Precisely the reason why "voting with your wallet" is meaningless in this scenario. If sales on Steam are high, they take it to mean there were no consequences for the year-long exclusivity period. If sales are low, they take it to mean that demand is higher on EGS so they made the right choice by going exclusive. There is no way for consumers to properly voice their displeasure with the practice, and that's why Epic throwing around ill-gotten Fortnite money is a cancer on PC gaming.
The highlighted part strikes me as unlikely. Steam is still the largest virtual store, and it's still a true-ism that video games make the far majority of sales in their first two weeks. Remedy certainly isn't expecting anything near those sales now that it comes on another platform.
What remedy is going to do is pretty predictable: they're going to check how well it sells on steam, and after a few more weeks they'll check their total profits (so the (larger) profits/game of their EGS sales, whatever money they got for the exclusivity and the profits/game on the steam store). Then they'll compare it to their projected sale amounts and projected profits. If their sale amount projection is lower than their actual sales (so EGS plus steam combined) by a considerable margin, then they (hopefully) conclude that the group of disgruntled steam owners(1) is large enough to rethink their strategy.
However, the other factor (profit) is important as well. More important for their business (developers gotta eat), but IMHO not by much margin. The exclusivity deal and the higher profit per game (as well as whatever steam sales might rake in) might certainly push the profit in green numbers. If it actually IS above expectations, it's likely they keep on EGS.
The interesting part, of course, is if these two factors aren't in allignment. If their profits are higher but they sold their games to fewer people(2). If these numbers aren't far apart, I think they'll probably keep doing it. But they certainly know that customers often do the PR for them. If control gets review-bombed(3) (and as strange as I find that habit, I can predict that happening now), it might damage the long term goals of the company.
TL;DR: I think the only thing you can really do is massively and collectively NOT buy the game when it hits steam...and hope that remedy hasn't yet sold enough copies of the game to make it worth their while regardless.

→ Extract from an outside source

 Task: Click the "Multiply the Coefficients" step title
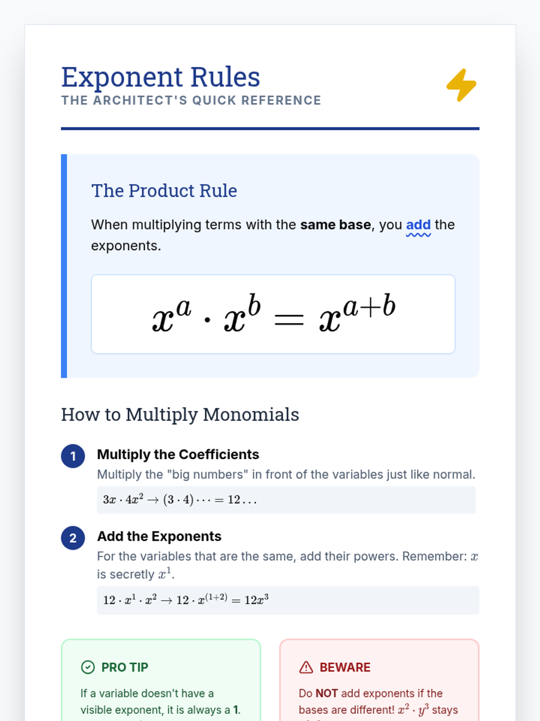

(1): I'm in two minds on this. I honestly don't mind steam having a bit of serious competition, but I rely on proton a fair bit for my gaming habits, so as such I've got to cheer for valve
(2): the reverse - remedy makes more sales but has lower profits - is rather unlikely with their profit margin being better on EGS
(3): yeah...for some reason people intentionally BUY games to leave bad steam reviews on them. I...don't get why, but they do.